Saved data entries:
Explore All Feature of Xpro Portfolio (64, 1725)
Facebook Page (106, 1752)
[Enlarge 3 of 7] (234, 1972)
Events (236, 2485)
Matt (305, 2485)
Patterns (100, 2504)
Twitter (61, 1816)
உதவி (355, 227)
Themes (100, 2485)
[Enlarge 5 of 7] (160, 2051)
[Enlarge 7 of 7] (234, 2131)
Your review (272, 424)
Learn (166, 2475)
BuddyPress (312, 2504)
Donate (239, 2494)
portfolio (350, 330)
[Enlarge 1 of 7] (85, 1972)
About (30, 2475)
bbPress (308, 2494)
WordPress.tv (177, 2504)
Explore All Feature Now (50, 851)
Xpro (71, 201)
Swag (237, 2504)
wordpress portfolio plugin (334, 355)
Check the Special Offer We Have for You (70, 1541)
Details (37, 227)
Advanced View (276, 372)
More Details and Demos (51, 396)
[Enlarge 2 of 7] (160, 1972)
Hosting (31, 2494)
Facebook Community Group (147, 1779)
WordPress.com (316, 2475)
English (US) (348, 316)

### TASK DESCRIPTION
Copy the lines above exactly, from the very first through the one containing "Hosting (31, 2494)", and include no other line.

### FINISHED TASK
Explore All Feature of Xpro Portfolio (64, 1725)
Facebook Page (106, 1752)
[Enlarge 3 of 7] (234, 1972)
Events (236, 2485)
Matt (305, 2485)
Patterns (100, 2504)
Twitter (61, 1816)
உதவி (355, 227)
Themes (100, 2485)
[Enlarge 5 of 7] (160, 2051)
[Enlarge 7 of 7] (234, 2131)
Your review (272, 424)
Learn (166, 2475)
BuddyPress (312, 2504)
Donate (239, 2494)
portfolio (350, 330)
[Enlarge 1 of 7] (85, 1972)
About (30, 2475)
bbPress (308, 2494)
WordPress.tv (177, 2504)
Explore All Feature Now (50, 851)
Xpro (71, 201)
Swag (237, 2504)
wordpress portfolio plugin (334, 355)
Check the Special Offer We Have for You (70, 1541)
Details (37, 227)
Advanced View (276, 372)
More Details and Demos (51, 396)
[Enlarge 2 of 7] (160, 1972)
Hosting (31, 2494)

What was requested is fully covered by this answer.